Linux-mm Archive on lore.kernel.org
 help / color / Atom feed
From: Tejun Heo <tj@kernel.org>
To: vdavydov.dev@gmail.com, cl@linux.com, penberg@kernel.org,
	rientjes@google.com, iamjoonsoo.kim@lge.com,
	akpm@linux-foundation.org
Cc: jsvana@fb.com, hannes@cmpxchg.org, linux-kernel@vger.kernel.org,
	linux-mm@kvack.org, cgroups@vger.kernel.org, kernel-team@fb.com,
	Tejun Heo <tj@kernel.org>
Subject: [PATCH 08/10] slab: remove synchronous synchronize_sched() from memcg cache deactivation path
Date: Tue, 17 Jan 2017 15:54:09 -0800
Message-ID: <20170117235411.9408-9-tj@kernel.org> (raw)
In-Reply-To: <20170117235411.9408-1-tj@kernel.org>

With kmem cgroup support enabled, kmem_caches can be created and
destroyed frequently and a great number of near empty kmem_caches can
accumulate if there are a lot of transient cgroups and the system is
not under memory pressure.  When memory reclaim starts under such
conditions, it can lead to consecutive deactivation and destruction of
many kmem_caches, easily hundreds of thousands on moderately large
systems, exposing scalability issues in the current slab management
code.  This is one of the patches to address the issue.

slub uses synchronize_sched() to deactivate a memcg cache.
synchronize_sched() is an expensive and slow operation and doesn't
scale when a huge number of caches are destroyed back-to-back.  While
there used to be a simple batching mechanism, the batching was too
restricted to be helpful.

This patch implements slab_deactivate_memcg_cache_rcu_sched() which
slub can use to schedule sched RCU callback instead of performing
synchronize_sched() synchronously while holding cgroup_mutex.  While
this adds online cpus, mems and slab_mutex operations, operating on
these locks back-to-back from the same kworker, which is what's gonna
happen when there are many to deactivate, isn't expensive at all and
this gets rid of the scalability problem completely.

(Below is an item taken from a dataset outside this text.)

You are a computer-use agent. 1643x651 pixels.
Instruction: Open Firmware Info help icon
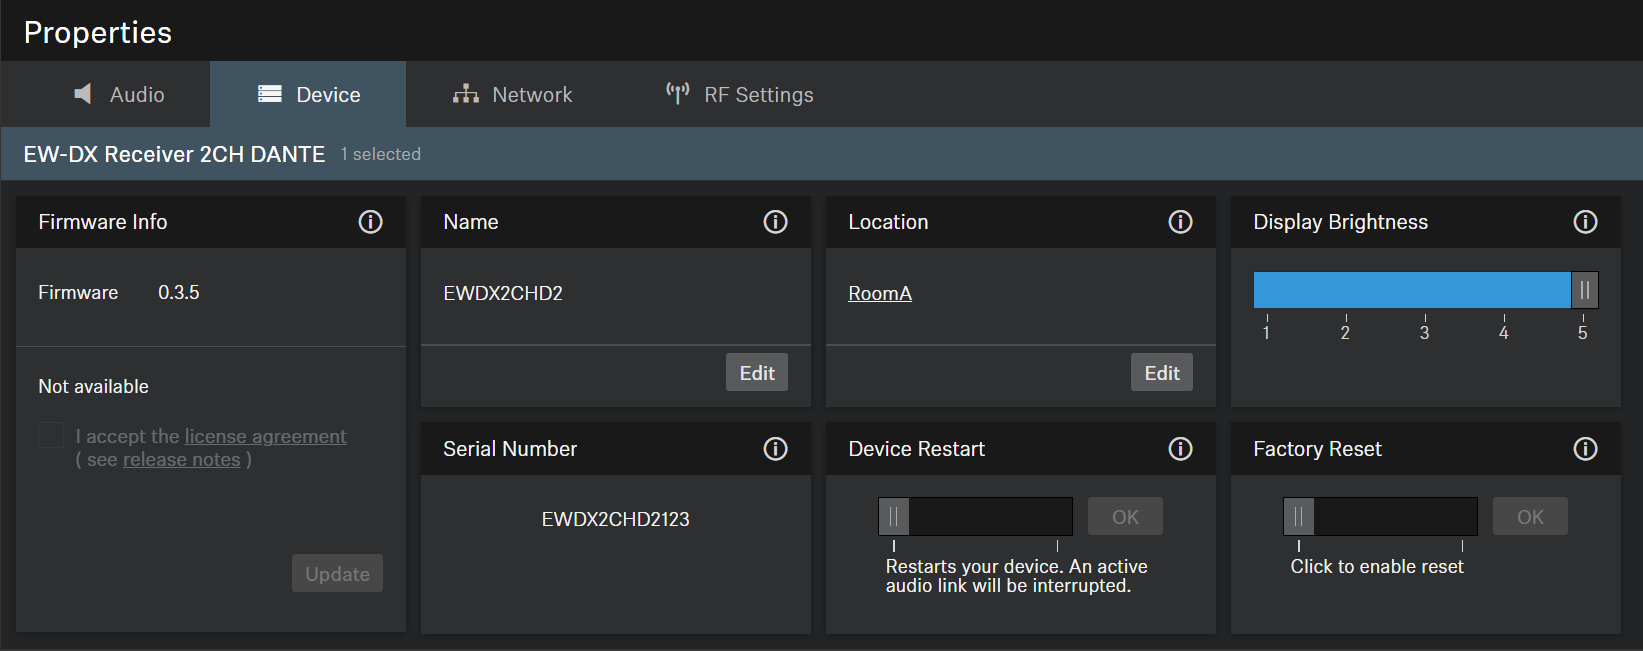pyautogui.click(x=370, y=222)
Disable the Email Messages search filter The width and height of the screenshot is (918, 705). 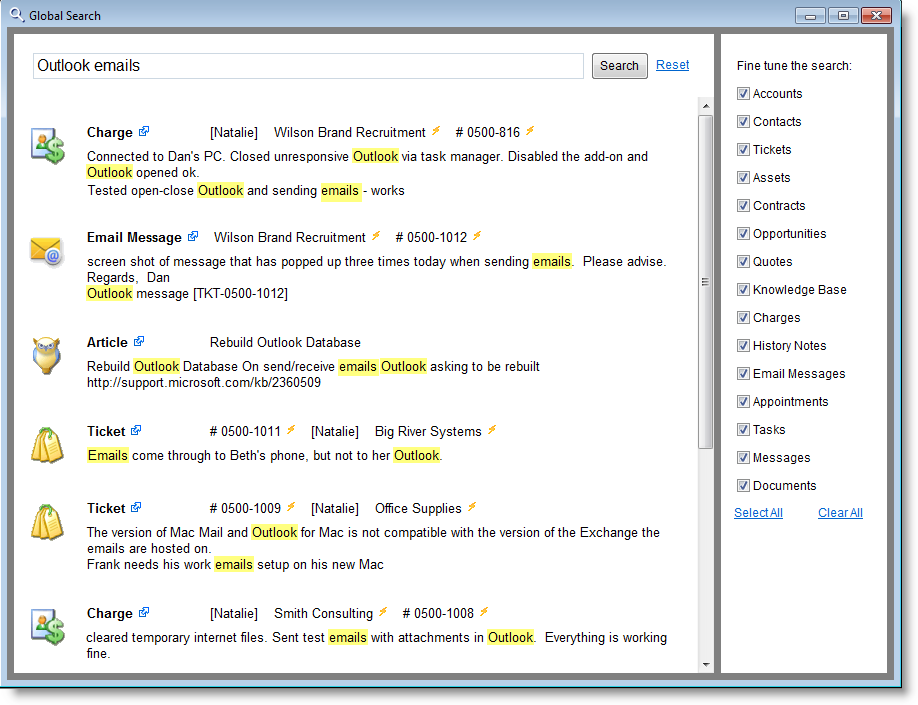(x=743, y=374)
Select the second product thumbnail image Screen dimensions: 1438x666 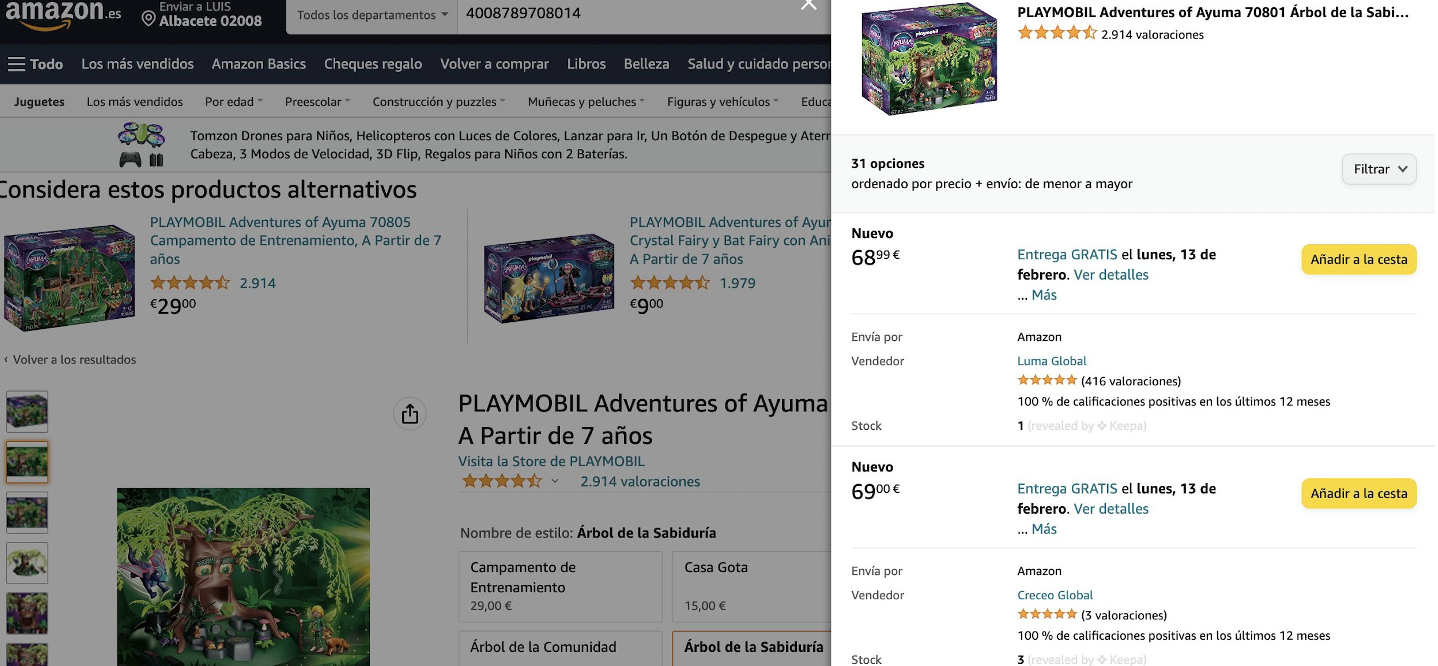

Signed-off-by: Tejun Heo <tj@kernel.org>
Reported-by: Jay Vana <jsvana@fb.com>
Acked-by: Vladimir Davydov <vdavydov.dev@gmail.com>
Cc: Christoph Lameter <cl@linux.com>
Cc: Pekka Enberg <penberg@kernel.org>
Cc: David Rientjes <rientjes@google.com>
Cc: Joonsoo Kim <iamjoonsoo.kim@lge.com>
Cc: Andrew Morton <akpm@linux-foundation.org>
---
 include/linux/slab.h |  6 ++++++
 mm/slab.h            |  2 ++
 mm/slab_common.c     | 60 ++++++++++++++++++++++++++++++++++++++++++++++++++++
 mm/slub.c            | 12 +++++++----
 4 files changed, 76 insertions(+), 4 deletions(-)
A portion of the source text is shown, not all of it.